Overall, the transcript argues that productivity gains depend on developer competence: the AI can accelerate implementation, but understanding the code and validating outputs remains essential. The tool is framed as especially useful for repetitive scaffolding and end-to-end development tasks, with follow-up plans to cover GitHub Copilot and a complete Claude Code end-to-end project.
Cornell Notes
Claude Code is presented as an AI coding assistant integrated with VS Code and the terminal that can plan tasks, edit files, install dependencies, and run commands based on local codebase context. In the demo, a single instruction (“create a flask app for advanced calculator”) triggers a step-by-step plan with confirmations, generates the Flask app plus templates and frontend code, installs Flask using UV, and runs the app while resolving errors. A second example builds a RAG pipeline that ingests PDFs, extracts text, chunks content, embeds with Hugging Face sentence-transformer models, and prepares vector-store storage. The main takeaway is that speed comes from automation, but effective use still requires strong coding knowledge to review, test, and iterate.

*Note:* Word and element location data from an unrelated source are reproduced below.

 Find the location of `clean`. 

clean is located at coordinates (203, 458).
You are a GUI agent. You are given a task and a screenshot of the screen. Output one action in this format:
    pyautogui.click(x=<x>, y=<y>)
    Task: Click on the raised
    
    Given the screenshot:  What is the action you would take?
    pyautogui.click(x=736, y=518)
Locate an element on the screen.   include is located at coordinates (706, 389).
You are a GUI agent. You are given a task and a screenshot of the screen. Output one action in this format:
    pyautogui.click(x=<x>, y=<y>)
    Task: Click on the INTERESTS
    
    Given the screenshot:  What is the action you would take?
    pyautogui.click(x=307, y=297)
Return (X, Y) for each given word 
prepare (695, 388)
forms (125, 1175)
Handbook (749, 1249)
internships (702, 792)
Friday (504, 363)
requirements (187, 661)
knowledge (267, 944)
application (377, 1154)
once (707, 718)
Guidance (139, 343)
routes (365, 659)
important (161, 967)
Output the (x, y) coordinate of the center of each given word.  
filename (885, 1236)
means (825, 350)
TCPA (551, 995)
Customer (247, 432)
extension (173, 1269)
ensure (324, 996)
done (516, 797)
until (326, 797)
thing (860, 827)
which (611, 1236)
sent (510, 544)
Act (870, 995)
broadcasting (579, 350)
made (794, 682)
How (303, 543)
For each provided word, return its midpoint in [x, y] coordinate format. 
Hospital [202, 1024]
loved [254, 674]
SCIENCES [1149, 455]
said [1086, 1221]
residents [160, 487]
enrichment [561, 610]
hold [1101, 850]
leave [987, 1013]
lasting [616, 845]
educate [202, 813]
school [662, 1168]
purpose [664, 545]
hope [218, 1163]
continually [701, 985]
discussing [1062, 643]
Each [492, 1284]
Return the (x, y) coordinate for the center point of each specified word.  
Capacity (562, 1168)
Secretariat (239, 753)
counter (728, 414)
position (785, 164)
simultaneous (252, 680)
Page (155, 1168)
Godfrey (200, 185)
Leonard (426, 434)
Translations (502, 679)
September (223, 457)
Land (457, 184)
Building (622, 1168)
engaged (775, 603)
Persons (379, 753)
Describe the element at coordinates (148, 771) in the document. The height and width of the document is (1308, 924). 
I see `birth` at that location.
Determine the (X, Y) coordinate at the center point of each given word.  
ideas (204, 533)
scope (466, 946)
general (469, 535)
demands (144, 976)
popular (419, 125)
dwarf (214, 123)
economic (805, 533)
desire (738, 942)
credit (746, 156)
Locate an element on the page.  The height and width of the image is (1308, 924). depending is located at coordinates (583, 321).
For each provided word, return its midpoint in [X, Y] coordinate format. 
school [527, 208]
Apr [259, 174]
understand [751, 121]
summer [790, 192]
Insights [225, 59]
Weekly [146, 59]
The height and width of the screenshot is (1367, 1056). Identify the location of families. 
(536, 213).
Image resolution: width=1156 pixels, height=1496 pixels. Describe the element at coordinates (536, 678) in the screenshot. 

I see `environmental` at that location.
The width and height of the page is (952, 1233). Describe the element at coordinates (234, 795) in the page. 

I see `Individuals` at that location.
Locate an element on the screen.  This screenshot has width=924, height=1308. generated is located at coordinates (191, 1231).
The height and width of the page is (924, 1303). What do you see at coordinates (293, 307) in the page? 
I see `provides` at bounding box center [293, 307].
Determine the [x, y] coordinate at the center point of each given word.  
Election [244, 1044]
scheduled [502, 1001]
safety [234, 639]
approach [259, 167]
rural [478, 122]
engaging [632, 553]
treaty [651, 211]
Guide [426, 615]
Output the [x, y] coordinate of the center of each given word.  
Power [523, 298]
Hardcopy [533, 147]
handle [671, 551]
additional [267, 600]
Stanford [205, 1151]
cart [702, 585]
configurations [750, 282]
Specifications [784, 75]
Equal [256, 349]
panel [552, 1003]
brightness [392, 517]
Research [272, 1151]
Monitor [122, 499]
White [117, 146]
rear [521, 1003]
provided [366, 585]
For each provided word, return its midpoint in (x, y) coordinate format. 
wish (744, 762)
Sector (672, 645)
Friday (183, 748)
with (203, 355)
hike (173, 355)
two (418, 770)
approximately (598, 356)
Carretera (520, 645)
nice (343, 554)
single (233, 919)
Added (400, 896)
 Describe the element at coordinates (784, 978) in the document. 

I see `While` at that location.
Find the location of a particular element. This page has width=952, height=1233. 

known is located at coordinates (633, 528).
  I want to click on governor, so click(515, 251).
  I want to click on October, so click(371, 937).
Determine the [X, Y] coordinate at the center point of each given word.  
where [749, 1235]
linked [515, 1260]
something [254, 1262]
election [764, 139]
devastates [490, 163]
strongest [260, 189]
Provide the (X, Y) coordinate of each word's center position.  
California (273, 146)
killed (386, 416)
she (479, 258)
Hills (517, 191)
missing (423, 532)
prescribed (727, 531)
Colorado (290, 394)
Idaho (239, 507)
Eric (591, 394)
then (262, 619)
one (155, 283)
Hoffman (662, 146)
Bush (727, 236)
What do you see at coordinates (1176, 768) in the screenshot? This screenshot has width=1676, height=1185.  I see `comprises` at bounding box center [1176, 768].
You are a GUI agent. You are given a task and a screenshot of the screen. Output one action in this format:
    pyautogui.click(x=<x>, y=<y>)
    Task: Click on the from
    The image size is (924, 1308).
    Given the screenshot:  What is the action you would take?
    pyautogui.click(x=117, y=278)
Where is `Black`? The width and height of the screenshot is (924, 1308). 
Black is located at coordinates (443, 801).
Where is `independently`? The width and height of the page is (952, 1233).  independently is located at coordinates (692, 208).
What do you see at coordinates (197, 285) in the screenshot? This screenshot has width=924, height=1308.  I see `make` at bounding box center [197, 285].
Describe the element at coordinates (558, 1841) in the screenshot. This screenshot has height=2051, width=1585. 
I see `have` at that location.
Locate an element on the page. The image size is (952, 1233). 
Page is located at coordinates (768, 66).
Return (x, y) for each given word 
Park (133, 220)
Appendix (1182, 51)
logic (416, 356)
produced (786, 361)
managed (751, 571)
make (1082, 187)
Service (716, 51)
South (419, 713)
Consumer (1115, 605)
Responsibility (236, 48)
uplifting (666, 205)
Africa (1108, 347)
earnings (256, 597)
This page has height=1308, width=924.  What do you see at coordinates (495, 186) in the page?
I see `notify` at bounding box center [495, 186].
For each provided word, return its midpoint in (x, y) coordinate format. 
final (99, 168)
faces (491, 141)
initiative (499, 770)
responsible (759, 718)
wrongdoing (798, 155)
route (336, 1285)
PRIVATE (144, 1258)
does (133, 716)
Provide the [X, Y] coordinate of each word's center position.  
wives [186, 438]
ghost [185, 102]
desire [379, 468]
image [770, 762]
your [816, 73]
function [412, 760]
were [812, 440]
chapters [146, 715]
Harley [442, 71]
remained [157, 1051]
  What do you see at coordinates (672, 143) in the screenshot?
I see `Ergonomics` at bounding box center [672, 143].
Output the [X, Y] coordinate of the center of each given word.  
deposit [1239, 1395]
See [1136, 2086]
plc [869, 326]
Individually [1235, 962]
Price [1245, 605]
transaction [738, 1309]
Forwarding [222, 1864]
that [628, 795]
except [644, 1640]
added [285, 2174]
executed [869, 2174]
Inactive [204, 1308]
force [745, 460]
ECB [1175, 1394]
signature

What does Claude Code do end-to-end when given a coding request in a terminal workflow?
How is the VS Code setup described for using Claude Code?
Why does the demo emphasize “planning” and permission prompts?
What dependency-install issue appears, and how does the transcript resolve it?
How does the RAG demo translate an instruction into a project structure and code modules?
What role does developer skill play in making Claude Code effective?
Review Questions
- When Claude Code is asked to build the advanced calculator, what sequence of actions (plan → confirmations → file creation → dependency install → run → error fixing) is shown in the transcript?
- What specific components does the RAG pipeline instruction require (data injection, chunking, embeddings, vector store), and where does Claude Code generate them in the project structure?
- How does the transcript suggest handling dependency installation problems in the environment (including the UV-based workaround)?
Key Points
- 1
Claude Code integrates with VS Code and the terminal to convert natural-language instructions into a planned sequence of file edits, command execution, and dependency management.
- 2
A typical workflow starts with codebase awareness: Claude Code can summarize existing files before generating new functionality.
- 3
Task execution is controlled through step-by-step plans and confirmation prompts for edits like modifying main.py and creating template directories.
- 4
Dependency installation can be automated, but environment-specific conflicts may require switching approaches—such as using uv add flask instead of pip in the demo.
- 5
The advanced calculator example demonstrates end-to-end generation: backend logic plus templates and frontend behavior, followed by running the app and resolving errors.
- 6
RAG scaffolding is also automated: Claude Code can generate a src-based pipeline for PDF text extraction, chunking, Hugging Face sentence-transformer embeddings, and vector-store preparation.
- 7
Productivity gains depend on developer competence: reviewing generated code and testing are essential to catch and fix issues quickly.